Time costs
How long did you quantize your model? I have spent several hours......
I don't remember exactly but I would expect about 30 minutes. Several hours sounds bad. What are you using to quantise, AutoGPTQ or GPTQ-for-Llama? And what stage of the process are you on?
I have found some systems where the "packing model" stage seems to take forever, because the CPU is too weak. On those systems I usually abort it and start again on another system.
Tell me what the HW is and show me a screenshot of the output and I can advise you more.
Out of interest, why are you quantising your own? Did you want different quantisation parameters? This is one model where I didn't go back and add extra quantisation options (like group_size + desc_act), but I could do that if there is demand for them
I set bits to 4 and 8 separately, and group_size to 16 when using AutoGPTQ . It seems the model has been load in cuda:0 and costs about 3 hours to finish quantizing.
To quantize different parameters, I want to compare different inference speed. By the way, have you test your speed of starcoderplus-GPTQ?
try doing this before before running your Python quant script:
OMP_NUM_THREADS=16 OPENBLAS_NUM_THREADS=16 MKL_NUM_THREADS=16 VECLIB_MAXIMUM_THREADS=16 NUMEXPR_NUM_THREADS=16
export OMP_NUM_THREADS OPENBLAS_NUM_THREADS MKL_NUM_THREADS VECLIB_MAXIMUM_THREADS NUMEXPR_NUM_THREADS
Or add the equivalent os.environ[...] =
calls to the Python code. But if you do that, you must put them at the very top of the script, before any imports or done (except os
); they only take effect if set before the code is imported.

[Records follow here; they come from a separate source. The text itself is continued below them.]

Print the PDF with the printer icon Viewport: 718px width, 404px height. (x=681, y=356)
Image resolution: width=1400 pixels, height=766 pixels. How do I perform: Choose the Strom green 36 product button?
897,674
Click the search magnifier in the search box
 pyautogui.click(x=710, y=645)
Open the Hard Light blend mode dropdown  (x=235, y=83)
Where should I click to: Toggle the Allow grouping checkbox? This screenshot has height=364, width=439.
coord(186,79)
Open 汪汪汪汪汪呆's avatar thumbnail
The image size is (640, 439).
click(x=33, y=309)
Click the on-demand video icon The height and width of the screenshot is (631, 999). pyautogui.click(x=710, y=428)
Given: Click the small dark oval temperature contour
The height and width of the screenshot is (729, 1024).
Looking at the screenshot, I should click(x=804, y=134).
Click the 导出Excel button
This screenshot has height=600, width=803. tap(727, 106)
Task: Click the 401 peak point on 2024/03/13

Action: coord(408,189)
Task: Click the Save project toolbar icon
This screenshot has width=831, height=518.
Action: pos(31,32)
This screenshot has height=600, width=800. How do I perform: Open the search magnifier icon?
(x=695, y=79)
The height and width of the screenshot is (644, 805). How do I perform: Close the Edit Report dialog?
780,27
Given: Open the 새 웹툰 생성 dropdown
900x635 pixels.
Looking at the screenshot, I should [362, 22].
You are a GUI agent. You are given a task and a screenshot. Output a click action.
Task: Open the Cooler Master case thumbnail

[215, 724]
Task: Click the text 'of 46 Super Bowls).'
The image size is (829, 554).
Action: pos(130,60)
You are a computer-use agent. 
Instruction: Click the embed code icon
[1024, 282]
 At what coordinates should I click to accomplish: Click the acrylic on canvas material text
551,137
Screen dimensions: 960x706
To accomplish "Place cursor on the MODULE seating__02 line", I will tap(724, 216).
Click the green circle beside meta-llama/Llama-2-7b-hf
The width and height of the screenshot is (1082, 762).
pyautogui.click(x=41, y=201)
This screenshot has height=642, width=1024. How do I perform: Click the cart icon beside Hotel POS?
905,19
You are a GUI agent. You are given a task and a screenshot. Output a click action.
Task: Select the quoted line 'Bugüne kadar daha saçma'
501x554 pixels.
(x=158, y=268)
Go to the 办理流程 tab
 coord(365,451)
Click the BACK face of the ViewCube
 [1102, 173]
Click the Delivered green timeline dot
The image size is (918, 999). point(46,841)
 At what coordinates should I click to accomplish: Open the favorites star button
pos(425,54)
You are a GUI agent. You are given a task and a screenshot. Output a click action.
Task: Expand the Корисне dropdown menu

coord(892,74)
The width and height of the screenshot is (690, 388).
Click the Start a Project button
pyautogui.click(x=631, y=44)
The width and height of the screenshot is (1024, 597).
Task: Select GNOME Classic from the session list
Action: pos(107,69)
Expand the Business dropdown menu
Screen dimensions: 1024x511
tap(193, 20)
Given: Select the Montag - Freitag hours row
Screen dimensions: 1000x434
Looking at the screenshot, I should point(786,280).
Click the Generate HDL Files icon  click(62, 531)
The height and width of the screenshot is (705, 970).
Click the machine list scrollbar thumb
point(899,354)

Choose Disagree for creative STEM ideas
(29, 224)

If you're using my quant_autogptq.py
script, you can do this:
OMP_NUM_THREADS=16 OPENBLAS_NUM_THREADS=16 MKL_NUM_THREADS=16 VECLIB_MAXIMUM_THREADS=16 NUMEXPR_NUM_THREADS=16 CUDA_VISIBLE_DEVICES=0 python3 /workspace/ProcessQuantization/quant_autogptq.py /path/to/source/model /path/to/output-gptq wikitext --bits 4 --group_size 128 --desc_act 1 --damp 0.1 --dtype float16 --seqlen 4096 --num_samples 128 --use_fast --cache_examples 1
This often helps because by default the code will try to use all available CPU cores during the packing stage. But on Runpod you usually only have a portion of the available CPUs on the host - eg if the host has 128 CPUs and you rented 1 GPU, you will have 128/8 = 16 CPU cores available.
The problem is that inside Docker, any command that tries to get the total number of CPU cores available will see the number of cores on the host, not the number available to the Docker.
The result is that the packing stage can over-saturate the CPU, by trying to use eg 128 threads when only 16 cores are actually available. The above environment variables tell it to use a specific number of cores.
Thanks alot for your help! i have spent a fortune trying to understand this and it makes alot of sense now.